Text provided:
=======

Today in Labor History January 1, 404: Saint Telemachus tried to stop a gladiator fight in a Roman amphitheatre, and the crowd stoned him to death. The Christian Emperor Honorius was so impressed that he issued a ban on all gladiator fights.
Today in Labor History January 1, 1781: One thousand five hundred soldiers of the 6th Pennsylvania Regiment rebelled against the Continental Army’s winter camp in Morristown, New Jersey in the Pennsylvania Line Mutiny. It was the most successful and significant insurrection of the American Revolutionary War. The soldiers had not been paid for most of the year. Over one thousand starving soldiers had deserted. The mutineers planned to march to Philadelphia where Congress met, to demand immediate pay. They spent several days foraging through the countryside, stealing any horses and food they found. Along the way, they met the legendary heroine Tempe Wick and tried to steal her horse. When a soldier was helping her down from the saddle, she whipped her horse and raced for home. Fearing for her horse’s safety, she hid it in a bedroom.

=======

Stored data

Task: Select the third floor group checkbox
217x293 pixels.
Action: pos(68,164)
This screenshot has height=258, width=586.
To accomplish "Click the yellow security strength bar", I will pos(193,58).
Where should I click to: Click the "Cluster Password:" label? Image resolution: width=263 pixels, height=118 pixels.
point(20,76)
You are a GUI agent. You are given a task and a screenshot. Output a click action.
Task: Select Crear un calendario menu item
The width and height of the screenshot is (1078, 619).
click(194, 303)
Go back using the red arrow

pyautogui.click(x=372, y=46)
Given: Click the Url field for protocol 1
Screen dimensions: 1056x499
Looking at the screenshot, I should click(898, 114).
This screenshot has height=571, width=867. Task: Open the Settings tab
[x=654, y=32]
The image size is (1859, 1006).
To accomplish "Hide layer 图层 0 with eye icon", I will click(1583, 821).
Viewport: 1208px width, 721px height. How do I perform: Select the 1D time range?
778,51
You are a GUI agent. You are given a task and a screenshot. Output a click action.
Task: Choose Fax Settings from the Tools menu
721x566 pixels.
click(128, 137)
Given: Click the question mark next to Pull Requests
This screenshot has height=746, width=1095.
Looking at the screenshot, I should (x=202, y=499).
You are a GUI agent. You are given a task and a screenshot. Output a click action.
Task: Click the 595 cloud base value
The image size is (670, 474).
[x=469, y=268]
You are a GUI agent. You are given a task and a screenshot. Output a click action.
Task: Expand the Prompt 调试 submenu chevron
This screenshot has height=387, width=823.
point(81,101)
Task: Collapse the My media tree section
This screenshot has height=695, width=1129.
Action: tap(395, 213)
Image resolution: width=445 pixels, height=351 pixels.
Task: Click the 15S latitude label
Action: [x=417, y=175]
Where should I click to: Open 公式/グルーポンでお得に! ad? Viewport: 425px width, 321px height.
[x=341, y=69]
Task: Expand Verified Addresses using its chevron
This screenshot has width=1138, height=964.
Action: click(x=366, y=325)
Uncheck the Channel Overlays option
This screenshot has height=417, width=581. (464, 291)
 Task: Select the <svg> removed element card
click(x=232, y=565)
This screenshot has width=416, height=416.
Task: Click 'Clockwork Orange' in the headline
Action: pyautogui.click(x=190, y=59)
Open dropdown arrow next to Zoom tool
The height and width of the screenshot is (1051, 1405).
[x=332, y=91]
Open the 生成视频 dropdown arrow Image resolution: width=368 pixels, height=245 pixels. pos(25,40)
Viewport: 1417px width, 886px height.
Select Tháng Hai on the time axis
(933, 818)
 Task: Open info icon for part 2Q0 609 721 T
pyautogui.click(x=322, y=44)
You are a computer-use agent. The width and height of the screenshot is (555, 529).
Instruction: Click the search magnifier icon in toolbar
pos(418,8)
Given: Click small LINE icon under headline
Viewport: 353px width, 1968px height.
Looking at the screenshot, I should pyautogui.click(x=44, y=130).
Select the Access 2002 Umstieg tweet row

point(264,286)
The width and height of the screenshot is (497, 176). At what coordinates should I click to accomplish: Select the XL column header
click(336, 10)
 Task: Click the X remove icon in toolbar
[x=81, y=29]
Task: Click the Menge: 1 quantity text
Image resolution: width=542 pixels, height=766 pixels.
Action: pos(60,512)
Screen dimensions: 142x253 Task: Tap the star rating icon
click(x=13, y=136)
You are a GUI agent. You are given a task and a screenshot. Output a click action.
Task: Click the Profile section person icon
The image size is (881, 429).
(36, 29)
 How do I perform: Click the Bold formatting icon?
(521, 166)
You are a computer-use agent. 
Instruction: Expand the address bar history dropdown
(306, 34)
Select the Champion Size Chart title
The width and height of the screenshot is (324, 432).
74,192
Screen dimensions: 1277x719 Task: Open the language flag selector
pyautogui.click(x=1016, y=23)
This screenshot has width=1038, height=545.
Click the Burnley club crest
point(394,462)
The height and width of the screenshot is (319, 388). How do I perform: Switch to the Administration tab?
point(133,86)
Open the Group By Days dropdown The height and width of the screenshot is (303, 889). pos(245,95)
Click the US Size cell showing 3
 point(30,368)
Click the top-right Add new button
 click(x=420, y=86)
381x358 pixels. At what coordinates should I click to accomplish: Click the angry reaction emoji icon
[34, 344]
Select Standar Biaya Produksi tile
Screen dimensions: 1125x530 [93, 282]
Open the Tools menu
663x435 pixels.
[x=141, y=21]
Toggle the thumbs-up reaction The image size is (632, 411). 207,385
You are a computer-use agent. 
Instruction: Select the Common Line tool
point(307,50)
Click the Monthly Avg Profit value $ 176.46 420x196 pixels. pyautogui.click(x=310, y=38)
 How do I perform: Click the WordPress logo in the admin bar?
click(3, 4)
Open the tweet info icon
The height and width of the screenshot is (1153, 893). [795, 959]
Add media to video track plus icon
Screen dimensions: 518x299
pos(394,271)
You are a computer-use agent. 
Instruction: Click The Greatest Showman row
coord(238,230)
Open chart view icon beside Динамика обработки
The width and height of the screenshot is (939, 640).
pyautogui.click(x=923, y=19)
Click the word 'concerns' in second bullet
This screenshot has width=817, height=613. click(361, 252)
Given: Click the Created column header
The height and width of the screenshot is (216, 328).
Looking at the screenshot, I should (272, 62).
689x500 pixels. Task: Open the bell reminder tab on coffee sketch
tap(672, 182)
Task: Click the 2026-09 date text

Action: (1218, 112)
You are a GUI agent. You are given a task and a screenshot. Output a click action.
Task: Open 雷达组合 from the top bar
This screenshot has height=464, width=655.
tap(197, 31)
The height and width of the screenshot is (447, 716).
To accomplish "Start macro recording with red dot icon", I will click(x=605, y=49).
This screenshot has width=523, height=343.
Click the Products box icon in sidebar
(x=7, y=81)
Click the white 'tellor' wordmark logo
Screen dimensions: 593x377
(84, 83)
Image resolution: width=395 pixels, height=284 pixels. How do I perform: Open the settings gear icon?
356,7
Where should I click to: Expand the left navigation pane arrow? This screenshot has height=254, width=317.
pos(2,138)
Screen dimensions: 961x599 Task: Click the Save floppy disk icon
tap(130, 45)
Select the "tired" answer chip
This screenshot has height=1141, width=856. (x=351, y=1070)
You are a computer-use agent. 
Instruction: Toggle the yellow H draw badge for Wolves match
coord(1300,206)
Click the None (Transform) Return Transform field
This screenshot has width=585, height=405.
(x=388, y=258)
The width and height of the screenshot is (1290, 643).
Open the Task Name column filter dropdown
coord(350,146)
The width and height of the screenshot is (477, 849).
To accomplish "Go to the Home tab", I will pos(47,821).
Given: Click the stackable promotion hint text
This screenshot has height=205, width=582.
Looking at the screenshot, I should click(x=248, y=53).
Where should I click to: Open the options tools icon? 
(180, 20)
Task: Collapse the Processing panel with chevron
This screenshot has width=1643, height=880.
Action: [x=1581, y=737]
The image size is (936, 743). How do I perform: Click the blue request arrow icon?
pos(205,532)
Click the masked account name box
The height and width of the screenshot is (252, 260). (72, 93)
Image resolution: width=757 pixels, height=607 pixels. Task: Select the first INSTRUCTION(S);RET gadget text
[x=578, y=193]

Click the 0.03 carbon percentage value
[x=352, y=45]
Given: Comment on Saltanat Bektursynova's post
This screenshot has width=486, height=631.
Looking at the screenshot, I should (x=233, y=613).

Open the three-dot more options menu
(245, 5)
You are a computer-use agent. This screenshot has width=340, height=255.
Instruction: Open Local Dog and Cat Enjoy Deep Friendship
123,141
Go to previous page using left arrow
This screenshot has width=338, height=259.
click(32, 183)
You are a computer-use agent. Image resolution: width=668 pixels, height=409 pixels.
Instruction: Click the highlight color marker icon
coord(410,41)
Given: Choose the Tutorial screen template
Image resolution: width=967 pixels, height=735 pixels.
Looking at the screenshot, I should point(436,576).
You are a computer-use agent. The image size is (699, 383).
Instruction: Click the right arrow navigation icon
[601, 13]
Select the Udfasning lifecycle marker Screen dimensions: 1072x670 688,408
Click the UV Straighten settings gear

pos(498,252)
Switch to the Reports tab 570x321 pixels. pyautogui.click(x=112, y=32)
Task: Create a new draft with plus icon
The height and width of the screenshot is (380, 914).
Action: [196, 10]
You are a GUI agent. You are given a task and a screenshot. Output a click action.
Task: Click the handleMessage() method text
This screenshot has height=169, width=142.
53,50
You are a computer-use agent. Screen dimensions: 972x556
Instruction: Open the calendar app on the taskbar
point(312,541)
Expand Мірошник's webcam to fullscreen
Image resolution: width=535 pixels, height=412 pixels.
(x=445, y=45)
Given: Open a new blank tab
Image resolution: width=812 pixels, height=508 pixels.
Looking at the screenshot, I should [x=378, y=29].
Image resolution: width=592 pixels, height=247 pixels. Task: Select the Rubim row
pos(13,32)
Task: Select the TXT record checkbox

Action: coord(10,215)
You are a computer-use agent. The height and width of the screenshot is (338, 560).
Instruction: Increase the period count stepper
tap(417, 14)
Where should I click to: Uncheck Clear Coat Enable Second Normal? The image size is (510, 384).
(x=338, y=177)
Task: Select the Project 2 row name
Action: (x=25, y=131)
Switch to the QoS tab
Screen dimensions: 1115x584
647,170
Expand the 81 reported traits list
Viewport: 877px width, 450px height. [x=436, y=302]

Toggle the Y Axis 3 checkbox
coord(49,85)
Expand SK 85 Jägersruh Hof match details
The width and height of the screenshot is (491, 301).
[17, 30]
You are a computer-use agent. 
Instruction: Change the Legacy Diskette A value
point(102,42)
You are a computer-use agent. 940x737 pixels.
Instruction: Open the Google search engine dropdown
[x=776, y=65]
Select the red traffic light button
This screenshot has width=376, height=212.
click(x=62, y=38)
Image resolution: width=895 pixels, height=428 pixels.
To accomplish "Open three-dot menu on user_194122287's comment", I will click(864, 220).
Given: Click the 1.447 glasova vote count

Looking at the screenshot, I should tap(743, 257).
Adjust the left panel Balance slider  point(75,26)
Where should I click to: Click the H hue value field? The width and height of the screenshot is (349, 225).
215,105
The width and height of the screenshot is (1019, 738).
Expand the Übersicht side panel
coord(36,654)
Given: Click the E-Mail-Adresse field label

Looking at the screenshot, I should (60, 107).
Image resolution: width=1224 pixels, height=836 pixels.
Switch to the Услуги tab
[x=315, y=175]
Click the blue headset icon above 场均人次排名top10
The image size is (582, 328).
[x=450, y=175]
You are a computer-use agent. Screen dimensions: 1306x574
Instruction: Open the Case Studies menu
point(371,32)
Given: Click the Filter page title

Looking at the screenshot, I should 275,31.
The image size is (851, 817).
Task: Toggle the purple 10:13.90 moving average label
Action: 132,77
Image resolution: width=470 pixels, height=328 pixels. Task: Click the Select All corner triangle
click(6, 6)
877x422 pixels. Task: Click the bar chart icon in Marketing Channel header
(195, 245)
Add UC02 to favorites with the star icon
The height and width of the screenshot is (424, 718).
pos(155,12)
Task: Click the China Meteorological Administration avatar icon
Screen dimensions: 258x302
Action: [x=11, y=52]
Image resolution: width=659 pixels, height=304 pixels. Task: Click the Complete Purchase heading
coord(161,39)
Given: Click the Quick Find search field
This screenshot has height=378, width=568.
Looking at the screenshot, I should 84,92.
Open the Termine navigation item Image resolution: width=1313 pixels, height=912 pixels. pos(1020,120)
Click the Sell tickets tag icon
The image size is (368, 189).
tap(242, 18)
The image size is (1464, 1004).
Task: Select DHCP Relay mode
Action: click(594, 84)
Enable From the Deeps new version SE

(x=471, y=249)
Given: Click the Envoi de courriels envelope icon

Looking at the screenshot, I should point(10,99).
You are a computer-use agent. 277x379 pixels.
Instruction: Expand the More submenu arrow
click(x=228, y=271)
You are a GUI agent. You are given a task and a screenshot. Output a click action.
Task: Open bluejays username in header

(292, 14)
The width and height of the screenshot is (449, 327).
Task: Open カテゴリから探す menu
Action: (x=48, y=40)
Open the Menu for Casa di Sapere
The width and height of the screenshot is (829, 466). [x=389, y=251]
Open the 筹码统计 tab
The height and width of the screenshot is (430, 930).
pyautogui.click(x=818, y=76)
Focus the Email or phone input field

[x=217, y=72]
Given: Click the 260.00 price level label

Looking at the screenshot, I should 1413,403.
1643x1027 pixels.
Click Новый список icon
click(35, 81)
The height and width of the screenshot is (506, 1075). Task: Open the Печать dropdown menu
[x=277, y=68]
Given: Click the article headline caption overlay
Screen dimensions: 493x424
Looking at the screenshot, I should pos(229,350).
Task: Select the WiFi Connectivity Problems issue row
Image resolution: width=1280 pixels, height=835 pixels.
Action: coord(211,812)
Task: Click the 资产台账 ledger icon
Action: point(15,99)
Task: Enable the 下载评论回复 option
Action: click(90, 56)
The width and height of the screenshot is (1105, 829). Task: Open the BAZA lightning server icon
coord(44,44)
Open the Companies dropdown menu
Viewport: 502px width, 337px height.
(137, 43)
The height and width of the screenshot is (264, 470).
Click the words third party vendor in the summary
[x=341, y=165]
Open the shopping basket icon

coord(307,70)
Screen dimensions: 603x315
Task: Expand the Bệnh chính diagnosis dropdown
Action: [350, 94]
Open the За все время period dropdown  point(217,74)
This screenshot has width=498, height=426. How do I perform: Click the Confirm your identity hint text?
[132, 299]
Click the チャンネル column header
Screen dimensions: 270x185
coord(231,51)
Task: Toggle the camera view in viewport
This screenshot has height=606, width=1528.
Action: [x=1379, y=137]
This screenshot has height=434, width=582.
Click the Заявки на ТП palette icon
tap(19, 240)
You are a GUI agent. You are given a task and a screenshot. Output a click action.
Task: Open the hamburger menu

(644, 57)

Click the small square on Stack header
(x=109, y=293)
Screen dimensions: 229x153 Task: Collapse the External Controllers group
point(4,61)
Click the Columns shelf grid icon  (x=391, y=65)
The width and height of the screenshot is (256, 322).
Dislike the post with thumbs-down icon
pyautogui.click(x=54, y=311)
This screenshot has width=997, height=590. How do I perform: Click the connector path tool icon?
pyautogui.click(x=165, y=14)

=======

Prompt: Retype the labor history text word for word, from "Today in Labor History January 1, 1781: One" up to and including "in a bedroom.".

Response to the task:
Today in Labor History January 1, 1781: One thousand five hundred soldiers of the 6th Pennsylvania Regiment rebelled against the Continental Army’s winter camp in Morristown, New Jersey in the Pennsylvania Line Mutiny. It was the most successful and significant insurrection of the American Revolutionary War. The soldiers had not been paid for most of the year. Over one thousand starving soldiers had deserted. The mutineers planned to march to Philadelphia where Congress met, to demand immediate pay. They spent several days foraging through the countryside, stealing any horses and food they found. Along the way, they met the legendary heroine Tempe Wick and tried to steal her horse. When a soldier was helping her down from the saddle, she whipped her horse and raced for home. Fearing for her horse’s safety, she hid it in a bedroom.